How is DOE's Industrial Technologies Program (ITP) meeting these challenges? What's in store for the future?
The emphasis on efficiency as an energy resource puts ITP in the spotlight, as it fortifies its current programs and gears up for new ways to reduce U.S. industrial energy use.
New legislation signed into law in December 2007, boosts federal support of energy-efficiency programs, expanding the commitment of the Energy Policy Act of 2005 (EPAct) (PDF 3.1 MB). Download Adobe Reader. EPAct calls for 25% reduction in energy use by 2017, a goal ITP targets through its many program elements.
Since 1979, ITP has been committed to improving U.S. industrial energy efficiency and productivity, reducing carbon emissions, and enhancing national energy security. Through activities such as Save Energy Now, BestPractices tools and resources, partnerships with states and trade associations, data center efficiency efforts, and a comprehensive R&D portfolio, ITP offers real solutions for industry.
The common thread running through ITP's long history of industrial energy efficiency is collaboration. Creating working alliances with private companies, trade organizations, states, utilities, and universities has been the key to the program's success.
Continuing Collaborations to Meet Industrial Efficiency Needs
ITP leads federal efforts to improve industrial energy efficiency, environmental performance, and competitiveness through a solid foundation of partnerships such as the following.
Teaming Up with Industry to Save Energy Now
A key ITP partnering activity is its Save Energy Now campaign, which continues to help U.S. companies find energy-saving opportunities in their facilities. Since 2005, more than 450 of the nation's most energy-intensive industrial plants have participated in this effort, resulting in total implemented energy savings of approximately $95 million to date. Through this campaign, ITP provides resources to help companies like Alcoa, Boise Cascade, J.R. Simplot, and many others identify energy and cost-saving opportunities in their facilities.
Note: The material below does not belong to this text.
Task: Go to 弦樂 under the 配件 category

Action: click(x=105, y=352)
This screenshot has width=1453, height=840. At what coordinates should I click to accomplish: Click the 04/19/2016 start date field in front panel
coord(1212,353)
An essential component of Save Energy Now is its 3-day plant energy assessments. In these assessments, companies team up with a DOE Energy Expert or Industrial Assessment Center to gauge a plant's energy use, and find ways to optimize systems. This highly successful project has evolved into a major activity, as ITP increased the number of assessments performed each year and expanded the types of systems targeted. Results show that large plants can cut their total energy use by an average of 8%, or more than $2.5 million per year.
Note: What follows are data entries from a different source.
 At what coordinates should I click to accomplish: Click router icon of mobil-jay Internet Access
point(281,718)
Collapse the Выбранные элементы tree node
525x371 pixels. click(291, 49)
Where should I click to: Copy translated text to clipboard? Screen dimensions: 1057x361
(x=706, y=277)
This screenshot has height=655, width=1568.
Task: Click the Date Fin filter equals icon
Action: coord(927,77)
Last year, DOE recognized about 170 plants as Energy Champions and Energy Savers. These companies implemented recommendations from Save Energy Now energy assessments that have resulted in a cumulative savings of 13.8 trillion Btu—worth more than $73 million.
Partnering to Meet Challenges of Energy-Hungry Data Centers
The rapid growth of energy-intensive data centers, which account for about 1.5% of all U.S. retail electricity sales, has triggered efforts to improve the energy efficiency in this sector. Improved data center efficiency could save 20 billion kWh per year by 2015, and potentially defer the need to build an additional 2,300 MW of new generating capacity. Using the Save Energy Now assessment model, ITP is working to meet data efficiency challenges through activities such as energy assessments, software tool development, training for data center energy managers, and partnerships.
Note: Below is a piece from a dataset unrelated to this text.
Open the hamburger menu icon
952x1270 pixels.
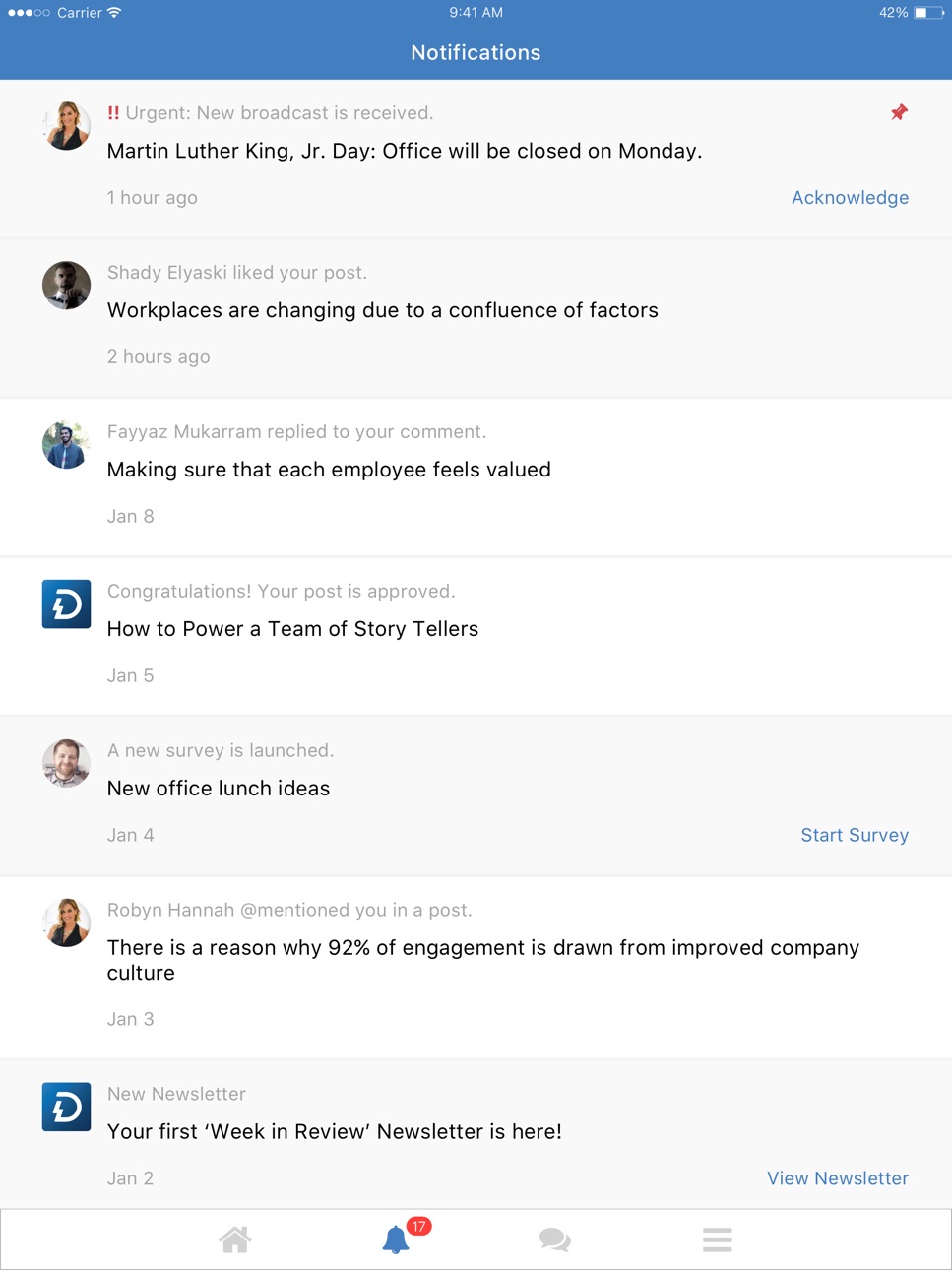point(718,1239)
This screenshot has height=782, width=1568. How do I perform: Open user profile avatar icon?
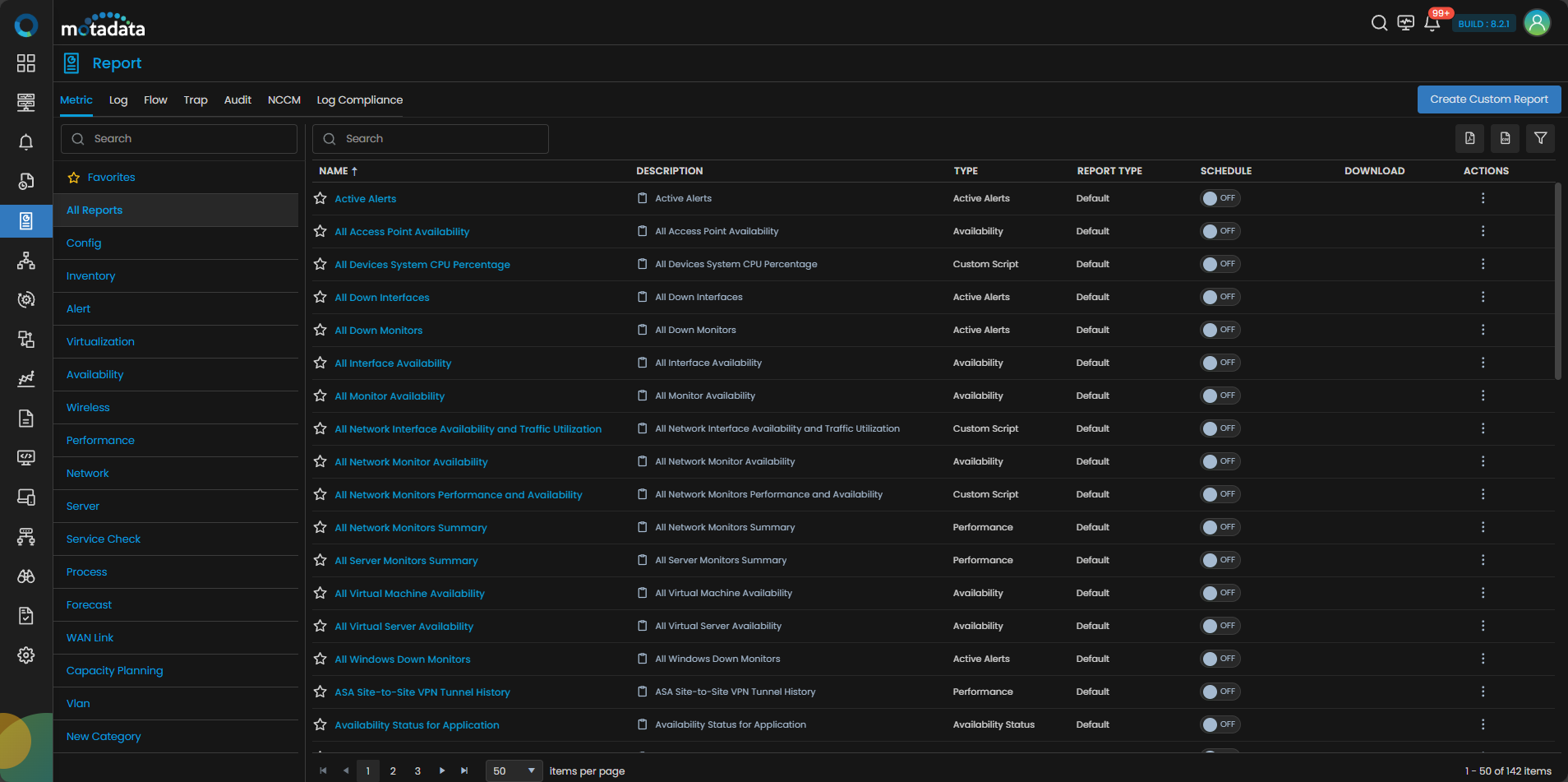pyautogui.click(x=1536, y=23)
In 2007, DOE signed an agreement with The Green Grid, a consortium of information technology companies and associations, to work together to help data center facilities implement energy management programs and adopt clean energy technologies. The Green Grid focuses on improving energy efficiency in data centers through research, standards development, published studies, and continuing education.
Joining Forces to Develop Cutting-Edge Innovations
ITP's R&D of energy-efficient technologies is another important collaboration. These partnerships have produced more than 600 energy-saving technologies, 220 of which have entered the marketplace. These technologies pack a powerful punch by delivering better performance for both specific industries and cross-cutting manufacturing processes while saving energy. Read ITP's new report, Energy Technology Solutions: Public-Private Partnerships Transforming Industry (PDF 3.7 MB) for details on technologies commercially available and those expected to enter the marketplace in the near future. Download Adobe Reader. Through its diverse R&D portfolio and technical assistance to U.S. industry, ITP has helped save nearly 5 quadrillion Btu of energy, equivalent to 86 million metric tons of carbon emissions.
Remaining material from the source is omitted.